The first time that Arteche achieved notoriety was on the occasion of the First World War, when he was the president of the Agrupación de Sociedades Anónimas del Norte de España organization, taking an effective position in the decisions of the serious problems that arose after the war on the extraordinary profits and the change in fiscal taxes.

Between 1918 and 1920, Arteche took part in some of the main business initiatives of the Banco de Bilbao in those years. For instance, once the war was over, he participated in the process of its internationalization by collecting the assets of the former Mildred & Goyeneche house in London and repurposed it as the Bank's branch in London. He also had a prominent role in the process of nationalization of the securities of the large Spanish railway companies, which in Bilbao acquired particular importance due to the interest among local businessmen in improving the port's communication routes with the interior of the Iberian Peninsula. As a result of this process, an important part of the capital of the Compañía de los Caminos de Hierro del Norte de España (Norte) passed into Bilbao hands and several local businessmen joined its Board of Directors, including Arteche, who was representing the interests of the Banco de Bilbao. Both he and his uncle played a very active role in Consortium of Saltos del Duero and the Sociedad Hispano-Portuguesa de Transportes Eléctricos, two companies launched by the Banco de Bilbao to carry out the necessary procedures and works with which the most important hydroelectric business of the moment would be launched: the Saltos do Douro.

At the beginning of the 1920s, the figure of Julio de Arteche was consolidated within the Board of the Banco de Bilbao, and he combined his position there with his membership on the boards of this bank and its subsidiary, Banco del Comercio, and that of the Compañía de Ferrocarriles del Norte, Arteche was president of the Hispano-Portuguesa de Transportes Eléctricos and the director of such representative companies of the Biscayan economy, such as Papelera Española, Compañía Marítima del Nervión, Alambres de Cadagua, and Compañía de los Ferrocarriles de Santander a Bilbao.

===President of Banco de Bilbao===
In January 1941, during a critical period in which Banco de Bilbao needed to adapt to the complicated circumstances in which Spain found itself after the Spanish Civil War and also to strict government measures, the then CEO José Manuel Figueras resigned and Víctor Artola was appointed as his successor, and in the following year, on 31 January 1942, in the first Annual General Meeting since 1936, the General shareholders approved the reform of the entity's statutes, with the most important change being to set aside the tradition of rotating the chairmanship of the board of directors on an annual basis and then unanimously appointed the 64-year-old Arteche as its first permanent president, abandoning the rotating nature that this position had until then. The professional partnership of Artola as CEO and Arteche as chairman was decisive in allowing Banco de Bilbao to successfully navigate the difficult years of the 1940s, and together, they turned the bank into an entity with a national presence without sacrificing international ambitions. From the moment he became chairman, Arteche's activity was marked by the modernization that he introduced in the Banco de Bilbao and by the effective participation that he and the entity he presided had in a good number of companies in very diverse productive sectors.

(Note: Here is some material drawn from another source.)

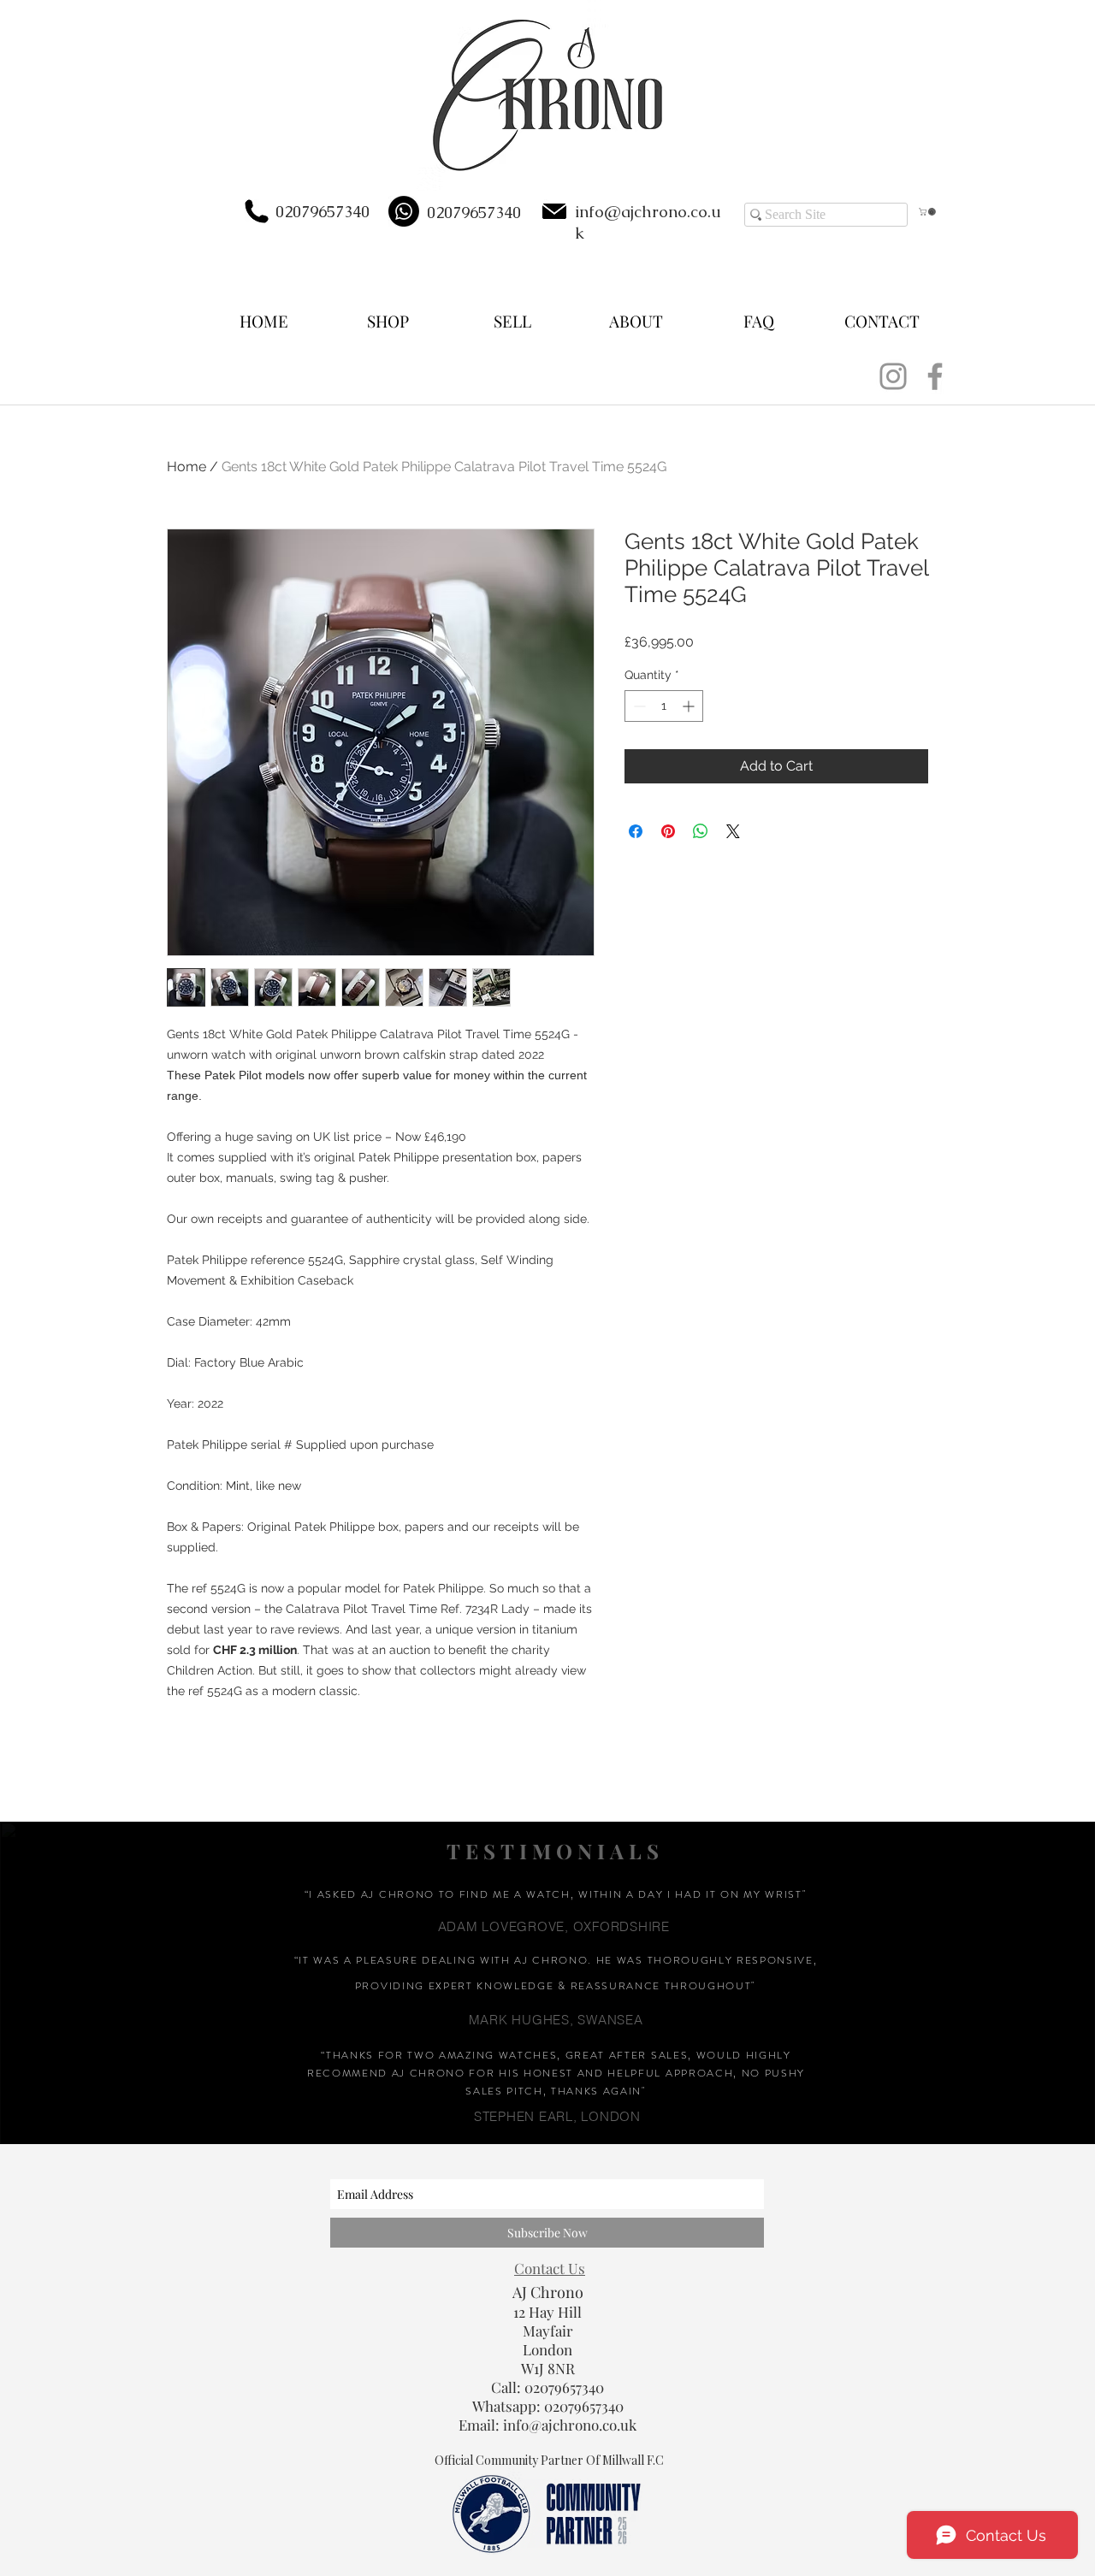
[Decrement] (637, 706)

Regarding the first aspect, Arteche piloted the modernization of the Bank of Bilbao, creating its central administration in the 1940s and opening its foreign service in 1945, while developing a territorial network of offices throughout Spain. Regarding the second aspect, he promoted and undertook the development of economic sectors of the first magnitude, becoming the president of such relevant companies as Iberduero, Nitratos de Castilla, La Papelera Española, Cellophane Española, Constructora Nacional de Maquinaria Eléctrica, and the Spanish Society of Electromechanical Constructions (SECEM). In this last task, Arteche, like so many other representatives of private business interests, had to confront the statist policy promoted by Juan Antonio Suanzes during his first stage at the head of the Instituto Nacional de Industria (INI), seeking to make compatible the private interests that it represented with the actions of the public institute.

Arteche was also a member of the Board of the Bank of Spain as a representative of the Superior Banking Council, and held the vice presidency of two large companies located in two strategic sectors: communications and automotive: the National Telephone Company of Spain (Telefónica) and the Spanish Society of Touring Cars (Sociedad Española de Automóviles de Turismo, SEAT). He also served as a director in Naviera Vizcaina, Aeronautical Construction Association, Minas Riotinto company, and the Asturian Bank for Industry and Commerce.

Those who knew him emphasized his great ability to maintain relationships and his fine diplomatic skills. His economic and financial contribution from business management positions resulted in his permanence in the governing bodies of the Banco de Bilbao for 56 years (1903–1960), more than half a century of a life that lasted for 81 years, and was reflected in the ideal of its business work: continuous development, the constant search for economic modernity.

==Outside of business==
To his business personality, the Count of Arteche added social, literary, cultural, religious, and political concerns that offer a more complete dimension of his person. In his cultural aspect, his participation in the Bilbao gathering of the Golden Lion with local personalities such as Dr. Areilza and Julio Eguileor stood out. His activities in museum boards and cultural works in his surroundings were also known.

His faith in Christianity, on the other hand, manifested itself in the form of a special pious work, highlighting his visits to the monastery of Silos, whose maintenance he generously supported. He was even distinguished with the grand cross of the Royal Order of Isabella the Catholic.

==Sporting career==
In 1902, the 24-year-old Arteche and his younger brother Antonio were among the members of Sporting Club de Bilbao, being the no. 25 and 26 respectively. His love for recreational boating, hunting, and shooting was evident.

==Politic career==
In the 1923 Spanish general elections for deputies to the Cortes on 30 April 1923, Arteche presented himself as a candidate for the Monarchist League in the district of Markina in Biscay, which he won, but his political work was cut short on the following 12 September following the coup d'état by Primo de Rivera.

==Noble title and death==
On 18 July 1950, the Spanish State of Francisco Franco, in recognition of his work, granted him the aristocratic title of Count of Arteche because "with his effort and intelligence has been working tirelessly for the growth of the industry and the national economy". At 70 years of age, he returned to school and completed the three courses that he had put on hold at age 25, thus becoming an engineer while in his 70s, which gives an idea of his firm character.

Arteche held both the noble title and the chairmanship of Banco de Bilbao until he died at his home in Las Arenas, Getxo on 12 July 1960, just before his 82nd birthday. His mortal remains were buried in Balmaseda. He was succeeded in the Banco de Bilbao by Gervasio Collar y Luis and in his noble title by his son José María de Arteche y Olabarri in a letter dated 22 March 1963, who thus became the second Count of Arteche.

==Legacy==
Two days after his death, the local press reported on the posthumous awarding of the Gold Medal of Vizcaya and the Town of Bilbao, announcing that a street or town would be named after him, and in fact, this square is still visible today in a small avenue in the Conde de Arteche, located at one of the links of Bilbao's Gran Vía with the Doña Casilda Iturrizar Park, a short distance from the Bilbao Fine Arts Museum.